À notre grande surprise, nous avons été invités à défiler en tête du cortège. Quelle émotion de nous faire arrêter tout au long de notre marche par des personnes qui nous embrassaient, nous serraient sur leur cœur en disant « nous sommes tellement heureux ! », « nous avons soutenu votre peuple depuis la guerre d’Indochine, nous pouvons mourir en paix !». Nous avancions avec nos boites et nos immenses drapeaux dépliés sur la largeur des boulevards pour que les gens puissent y mettre des pièces, des billets, non plus pour soutenir la lutte, mais pour aider maintenant à la reconstruction du pays.
Des avis partagés
Aujourd’hui, comme il y a 50 ans, je repense à toutes les personnes qui ont lutté, donné leur jeunesse, leur liberté, leur vie, sont mortes pour que le Viêt Nam devienne un pays libre et indépendant. Le 30 avril 1975 n’a pas la même valeur pour tous. On parle de chute de Saigon, de Libération, c’est selon. On pense à la chanson « Un air de liberté » de Jean Ferrat.
Comme beaucoup de familles vietnamiennes, la mienne, originaire du Sud, était divisée. Du côté maternel, mon grand-père, mes 5 tantes et mon oncle, unique garçon de la fratrie, sont entrés en résistance contre la France, puis les USA. Mon oncle est parti au Nord en 1945, laissant femme et bébé, répondant à l’appel de Hô Chi Minh pour lutter pour l’Indépendance. Il n’est revenu que 30 ans plus tard, avec des troupes du Nord, pour libérer Saigon et le pays. Ma famille du côté paternel avait choisi l’autre camp… Le frère de ma mère, que j’interviewais en 1982 pour mon film « Raconte-moi le Viêt Nam », disait en parlant d’un cousin du côté paternel : « lui au champ de bataille, je lui aurais tiré dessus mais aujourd’hui nous sommes en paix et nous sommes redevenus une famille ».
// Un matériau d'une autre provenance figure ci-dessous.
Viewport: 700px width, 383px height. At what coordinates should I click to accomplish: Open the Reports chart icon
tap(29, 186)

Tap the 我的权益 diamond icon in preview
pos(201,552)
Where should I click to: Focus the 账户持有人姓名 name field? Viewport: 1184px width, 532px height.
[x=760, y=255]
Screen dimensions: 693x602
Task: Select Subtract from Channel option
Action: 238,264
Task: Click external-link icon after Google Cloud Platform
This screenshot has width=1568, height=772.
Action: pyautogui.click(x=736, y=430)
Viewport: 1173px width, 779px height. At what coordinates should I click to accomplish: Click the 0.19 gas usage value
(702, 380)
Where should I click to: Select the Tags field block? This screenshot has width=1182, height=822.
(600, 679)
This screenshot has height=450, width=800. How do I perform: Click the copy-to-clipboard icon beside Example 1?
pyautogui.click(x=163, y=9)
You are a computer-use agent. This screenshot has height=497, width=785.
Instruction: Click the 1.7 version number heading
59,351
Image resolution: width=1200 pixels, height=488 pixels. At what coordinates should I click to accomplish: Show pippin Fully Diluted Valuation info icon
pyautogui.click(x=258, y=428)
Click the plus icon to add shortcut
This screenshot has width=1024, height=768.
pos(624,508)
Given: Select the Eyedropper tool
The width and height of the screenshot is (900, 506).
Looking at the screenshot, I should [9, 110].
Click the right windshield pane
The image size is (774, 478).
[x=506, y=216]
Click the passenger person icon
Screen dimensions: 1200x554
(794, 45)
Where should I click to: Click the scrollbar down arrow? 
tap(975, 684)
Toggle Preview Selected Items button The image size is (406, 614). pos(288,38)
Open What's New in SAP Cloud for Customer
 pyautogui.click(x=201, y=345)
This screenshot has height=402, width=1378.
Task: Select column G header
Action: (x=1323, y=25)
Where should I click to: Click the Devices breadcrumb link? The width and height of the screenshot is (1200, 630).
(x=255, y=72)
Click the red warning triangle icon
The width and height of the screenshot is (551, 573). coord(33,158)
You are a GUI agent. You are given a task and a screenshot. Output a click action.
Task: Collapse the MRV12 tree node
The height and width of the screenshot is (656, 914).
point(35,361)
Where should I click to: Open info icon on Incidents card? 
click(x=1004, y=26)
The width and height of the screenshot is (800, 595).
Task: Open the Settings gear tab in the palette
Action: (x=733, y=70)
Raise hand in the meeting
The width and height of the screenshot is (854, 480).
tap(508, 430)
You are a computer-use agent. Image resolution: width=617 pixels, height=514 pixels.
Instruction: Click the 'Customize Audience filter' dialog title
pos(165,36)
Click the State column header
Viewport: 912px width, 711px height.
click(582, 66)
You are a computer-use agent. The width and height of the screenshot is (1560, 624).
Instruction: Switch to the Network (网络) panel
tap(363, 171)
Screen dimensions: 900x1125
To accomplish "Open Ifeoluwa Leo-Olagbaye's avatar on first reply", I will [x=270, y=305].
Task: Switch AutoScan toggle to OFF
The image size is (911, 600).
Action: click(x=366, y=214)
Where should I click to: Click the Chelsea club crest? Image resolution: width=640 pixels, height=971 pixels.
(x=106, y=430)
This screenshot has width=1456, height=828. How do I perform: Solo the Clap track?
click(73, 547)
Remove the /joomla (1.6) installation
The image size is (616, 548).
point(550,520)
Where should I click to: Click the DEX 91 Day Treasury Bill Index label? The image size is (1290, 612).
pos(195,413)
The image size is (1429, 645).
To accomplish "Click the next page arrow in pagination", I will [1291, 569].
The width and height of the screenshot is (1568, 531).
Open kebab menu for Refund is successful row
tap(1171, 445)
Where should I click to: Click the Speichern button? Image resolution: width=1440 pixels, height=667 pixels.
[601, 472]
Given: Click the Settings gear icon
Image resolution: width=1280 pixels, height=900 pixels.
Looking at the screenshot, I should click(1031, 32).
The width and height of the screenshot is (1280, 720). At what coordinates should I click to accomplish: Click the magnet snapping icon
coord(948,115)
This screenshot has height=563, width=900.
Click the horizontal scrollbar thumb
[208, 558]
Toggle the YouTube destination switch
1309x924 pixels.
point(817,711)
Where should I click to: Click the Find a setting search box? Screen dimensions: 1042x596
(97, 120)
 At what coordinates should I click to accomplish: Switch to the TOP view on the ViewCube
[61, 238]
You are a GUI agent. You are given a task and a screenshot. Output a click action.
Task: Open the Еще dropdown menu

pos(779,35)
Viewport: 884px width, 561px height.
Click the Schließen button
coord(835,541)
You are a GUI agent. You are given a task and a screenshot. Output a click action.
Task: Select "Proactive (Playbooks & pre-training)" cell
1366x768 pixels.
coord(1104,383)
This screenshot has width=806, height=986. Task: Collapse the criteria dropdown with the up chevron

Les conséquences sanitaires de la guerre chimique perdurent
Mais la guerre n’est pas vraiment finie. Les séquelles sont insidieuses et les poisons chimiques continuent leurs effets dévastateurs sur les terres, les eaux et les corps qu’ils contaminent. La lutte pour que justice soit rendue au Vietnam et à sa population a débuté il y a vingt ans.
Résistante, emprisonnée à Poulo Condor dans des “cages à tigre”, rongée par des maladies liées à l’Agent Orange(1)http://www.vn-agentorange.org/ao_bios.html., ma sœur Hong Nhut a été la première à aller aux États-Unis en 2005 pour poursuivre en justice les sociétés chimiques qui avaient produit et livré des défoliants à l’armée américaine. Définitivement déboutée par la Cour suprême des États-Unis en 2009, elle est aujourd’hui décédée.
Mais la lutte continue avec ma si chère amie Tran To Nga, qui a été libérée le 30 avril 1975 avec sa petite fille Lien née en prison. Depuis 2014, Nga est notre porte-voix, notre porte-drapeau depuis qu’elle a intenté une action en justice contre 14 sociétés chimiques américaines.
Pour une solidarité critique avec le peuple vietnamien
Aujourd’hui, le Viêt Nam a choisi la voie et la manière de son développement. Il a longtemps été dans le cœur des Français. C’est à nous, solidaires et critiques, de faire en sorte qu’il y revienne.